Mel Gibson and The Passion of the Christ "Controversy"

Mel Gibson's movie, The Passion of the Christ, was a Bible movie with no stars and not a word of English directed by a guy who was on the verge of wearing a special helmet that would keep the Jews from reading his thoughts. Needless to say, it was a tough sell.

But through a careful campaign that involved screening the film to Christian and conservative audiences in advance, Passion was hugely successful, grossing $370 million in the U.S. Then a month after it opened in February of 2004, it was set to open internationally, where they wouldn't have the same network of evangelical churches telling members it was their godly duty to buy a ticket.

So how do you build buzz in that situation? Well, nothing sells like controversy...

The Publicity Stunt:

Around the first of March, stories came out that no distributors in France would carry the film because it was too controversial. According to these reports, French film distributors were concerned that a Mel Gibson movie, that had already grossed enough to build a yacht-shitting Death Star, was too much for the sensitive tastes of the French public.

Some major French newspapers devoted two full pages to the controversy surrounding the movie. And as always happens with censorship, it only served to make people want to see it more. Once a French distributor purchased the rights to the film, they called a press conference to celebrate that they alone were the brave souls who would bring this banned work to light.

Why it Was Bullshit:

It turns out the "this film is TOO HOT for France!!" rumors were invented by Icon, Mel Gibson's production company. In reality, the French were more than happy to be bored while watching Jesus get whipped for six hours.

The head of the company that wound up distributing it said, "We have been tracking this film since its inception and were hoping to be in business with Mel..."

Still, this controversy and the free publicity helped the film gross another $240 million internationally. We're not sure what Mel's master plan was behind his breakdown and drunk driving arrest afterward, but we're sure he had one.

Paris Hilton's Sex Tape

Quick: What was the first time you ever heard the name "Paris Hilton"?

Unless you were into tabloids and/or the wealthy New York party scene in the early 2000s, then odds are it was the whole sex tape "controversy." In 2004, the people who knew Paris Hilton broke down like this:

Before that she was a local New York socialite, far from a national star. She did turn up in the odd magazine (often with a famous boyfriend) and so Fox cast Paris in a reality show called The Simple Life.
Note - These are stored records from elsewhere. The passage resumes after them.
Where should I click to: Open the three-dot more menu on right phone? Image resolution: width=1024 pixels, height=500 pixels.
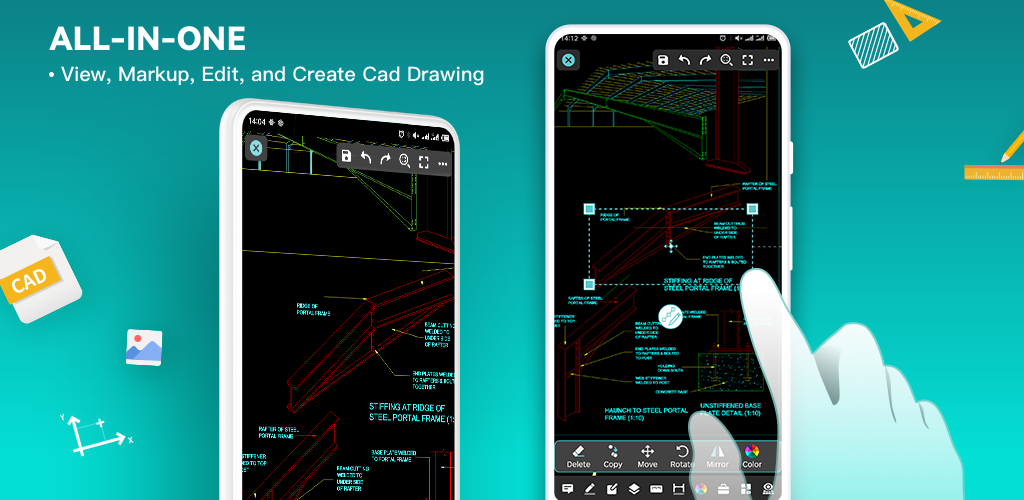(x=768, y=60)
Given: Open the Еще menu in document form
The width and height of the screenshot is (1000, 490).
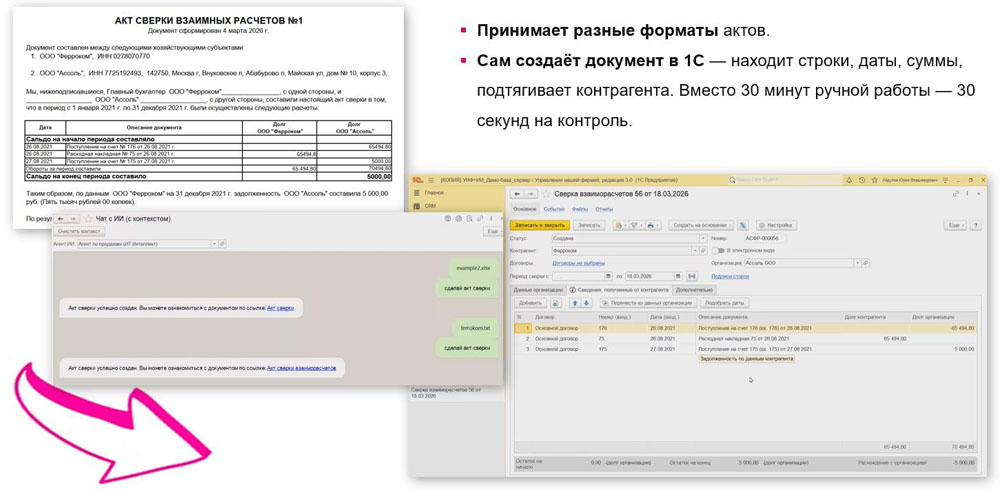Looking at the screenshot, I should [x=955, y=225].

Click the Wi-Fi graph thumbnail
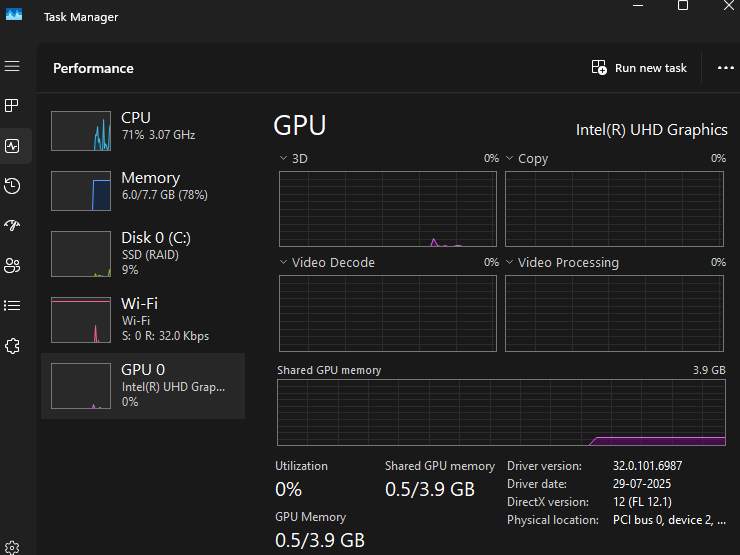81,320
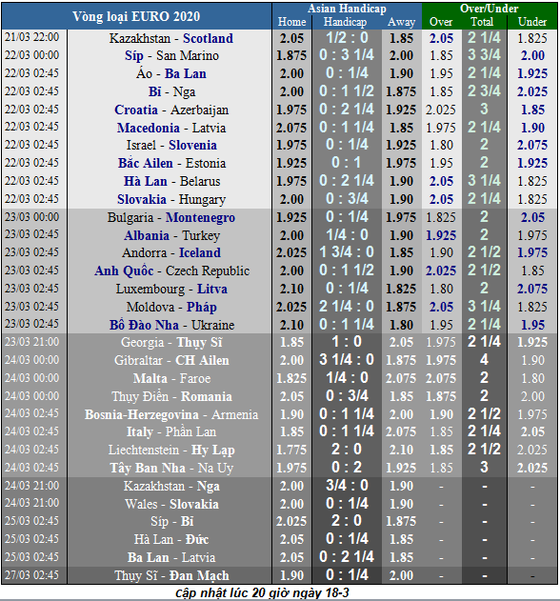Screen dimensions: 560x601
Task: Click the Under column header
Action: point(532,22)
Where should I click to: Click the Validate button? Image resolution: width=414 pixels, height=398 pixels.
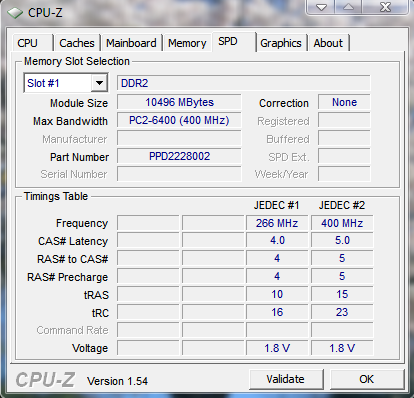(286, 379)
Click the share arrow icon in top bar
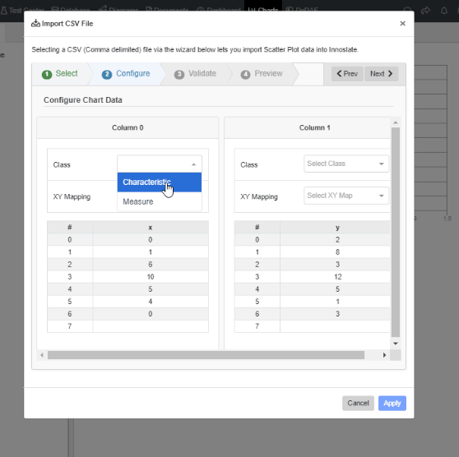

This could be her breakthrough, she thought, the chance at worldwide fame she thought she so badly deserved. But why the hell would anybody care about yet another Fox reality show, particularly one starring two mildly retarded women middle America had never heard of?

The Publicity Stunt:

One week before the show was to debut, a publicity bombshell dropped. A video of Paris fucking a guy.

It's green because of the night vision. Her eyes really do look like that, though. No camera tricks there.

The famous home video of Paris and Rick Soloman "leaked" onto the Internet and within days the entire world went from barely knowing who Paris Hilton was to obsessively talking about her fornicating skills and camera work.

And since fame can create its own momentum, that's all it took. All of the news outlets in New York, who were more than familiar with Paris, went apeshit over the video. "Tonight there is a firestorm of controversy as clips emerged of Paris Hilton in a sex video! Wow!"

America heard this, and across the country the same conversation took place over and over:

"Wow! Paris Hilton! Naked, and in a sex video! Holy shit!"
"Wow! Wait, who's Paris Hilton?"
"I just told you! She's that lady in the sex video!"

Why it Was Bullshit:

Follow the timeline here. First, rumors came out in the tabloids that the video existed. Paris took to the airwaves and declared that there was no such tape, anywhere. But how does that reaction make sense, when she knew the tape was out there (it was not a hidden camera, and in fact Paris is actually doing the filming in some scenes). Why acknowledge the rumors at all?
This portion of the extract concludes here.